Materials provided: Begin

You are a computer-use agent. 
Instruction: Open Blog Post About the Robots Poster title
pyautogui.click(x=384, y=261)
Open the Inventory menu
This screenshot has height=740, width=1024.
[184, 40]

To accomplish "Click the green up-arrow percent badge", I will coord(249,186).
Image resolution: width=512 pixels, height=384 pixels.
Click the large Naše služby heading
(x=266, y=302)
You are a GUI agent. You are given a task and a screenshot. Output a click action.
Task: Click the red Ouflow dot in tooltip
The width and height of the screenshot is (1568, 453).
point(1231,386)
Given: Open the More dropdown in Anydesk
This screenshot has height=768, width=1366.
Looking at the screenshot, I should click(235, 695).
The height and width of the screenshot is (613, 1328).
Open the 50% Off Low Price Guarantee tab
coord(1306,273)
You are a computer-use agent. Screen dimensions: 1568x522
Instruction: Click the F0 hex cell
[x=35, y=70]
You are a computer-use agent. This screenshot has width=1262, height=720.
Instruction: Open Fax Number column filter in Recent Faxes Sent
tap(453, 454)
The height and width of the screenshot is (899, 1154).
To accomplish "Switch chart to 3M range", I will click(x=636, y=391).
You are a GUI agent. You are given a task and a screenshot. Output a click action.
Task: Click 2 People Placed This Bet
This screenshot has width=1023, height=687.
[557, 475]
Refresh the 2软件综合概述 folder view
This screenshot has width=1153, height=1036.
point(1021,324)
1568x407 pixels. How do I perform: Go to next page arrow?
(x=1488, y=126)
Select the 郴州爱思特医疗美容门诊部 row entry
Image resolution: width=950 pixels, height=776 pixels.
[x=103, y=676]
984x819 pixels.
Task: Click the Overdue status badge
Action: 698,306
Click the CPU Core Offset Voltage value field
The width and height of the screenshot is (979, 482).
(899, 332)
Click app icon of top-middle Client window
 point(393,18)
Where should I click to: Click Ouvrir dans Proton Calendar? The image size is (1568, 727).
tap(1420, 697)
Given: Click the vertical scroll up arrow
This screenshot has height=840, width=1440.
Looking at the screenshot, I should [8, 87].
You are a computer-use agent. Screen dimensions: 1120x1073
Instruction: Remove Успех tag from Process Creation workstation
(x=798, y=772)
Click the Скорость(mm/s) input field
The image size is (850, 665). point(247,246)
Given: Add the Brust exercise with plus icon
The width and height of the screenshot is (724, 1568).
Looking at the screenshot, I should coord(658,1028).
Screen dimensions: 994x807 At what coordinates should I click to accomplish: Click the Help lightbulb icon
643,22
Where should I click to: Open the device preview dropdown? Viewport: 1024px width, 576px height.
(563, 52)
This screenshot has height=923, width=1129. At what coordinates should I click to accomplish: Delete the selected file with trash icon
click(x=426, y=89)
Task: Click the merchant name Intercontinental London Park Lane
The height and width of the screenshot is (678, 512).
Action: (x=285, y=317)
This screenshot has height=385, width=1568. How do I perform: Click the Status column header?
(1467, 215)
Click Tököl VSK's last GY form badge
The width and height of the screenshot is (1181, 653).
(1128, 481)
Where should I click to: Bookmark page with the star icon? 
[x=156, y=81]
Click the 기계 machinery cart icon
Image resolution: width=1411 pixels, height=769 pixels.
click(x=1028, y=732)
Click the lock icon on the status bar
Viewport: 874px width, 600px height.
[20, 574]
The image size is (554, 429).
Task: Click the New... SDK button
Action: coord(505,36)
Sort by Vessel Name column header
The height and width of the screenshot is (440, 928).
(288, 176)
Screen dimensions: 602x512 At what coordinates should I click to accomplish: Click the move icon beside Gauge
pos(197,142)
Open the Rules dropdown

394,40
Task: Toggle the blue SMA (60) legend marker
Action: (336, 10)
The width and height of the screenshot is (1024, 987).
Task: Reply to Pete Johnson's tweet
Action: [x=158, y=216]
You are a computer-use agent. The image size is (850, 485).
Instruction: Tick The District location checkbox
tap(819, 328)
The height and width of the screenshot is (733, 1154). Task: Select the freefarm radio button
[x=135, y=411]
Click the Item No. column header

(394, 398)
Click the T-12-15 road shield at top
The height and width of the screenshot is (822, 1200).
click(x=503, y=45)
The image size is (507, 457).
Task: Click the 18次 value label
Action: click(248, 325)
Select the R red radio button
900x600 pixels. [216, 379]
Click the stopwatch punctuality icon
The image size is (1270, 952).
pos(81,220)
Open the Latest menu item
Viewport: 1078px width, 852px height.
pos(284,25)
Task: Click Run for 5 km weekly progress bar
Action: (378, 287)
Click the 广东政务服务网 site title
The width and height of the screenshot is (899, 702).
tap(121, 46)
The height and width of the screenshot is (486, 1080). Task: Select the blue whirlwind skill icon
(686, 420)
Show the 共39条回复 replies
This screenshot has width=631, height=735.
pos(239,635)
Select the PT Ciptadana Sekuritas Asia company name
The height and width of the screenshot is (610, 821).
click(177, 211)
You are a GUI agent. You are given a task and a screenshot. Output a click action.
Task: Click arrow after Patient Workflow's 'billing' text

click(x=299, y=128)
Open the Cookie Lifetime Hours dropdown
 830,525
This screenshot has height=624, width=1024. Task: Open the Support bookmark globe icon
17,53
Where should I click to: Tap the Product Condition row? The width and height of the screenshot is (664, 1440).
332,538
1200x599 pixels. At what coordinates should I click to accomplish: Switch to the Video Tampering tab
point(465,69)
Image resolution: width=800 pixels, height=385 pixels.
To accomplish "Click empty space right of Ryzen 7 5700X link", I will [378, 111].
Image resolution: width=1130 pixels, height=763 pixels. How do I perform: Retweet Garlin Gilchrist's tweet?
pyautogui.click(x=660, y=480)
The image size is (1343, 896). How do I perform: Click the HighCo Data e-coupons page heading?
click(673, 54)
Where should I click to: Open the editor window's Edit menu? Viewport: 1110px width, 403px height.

Materials provided: End

Exercise objective - For every line in the entries above that contains "will", add one to a count, and give that number by itself.

Exercise result - 3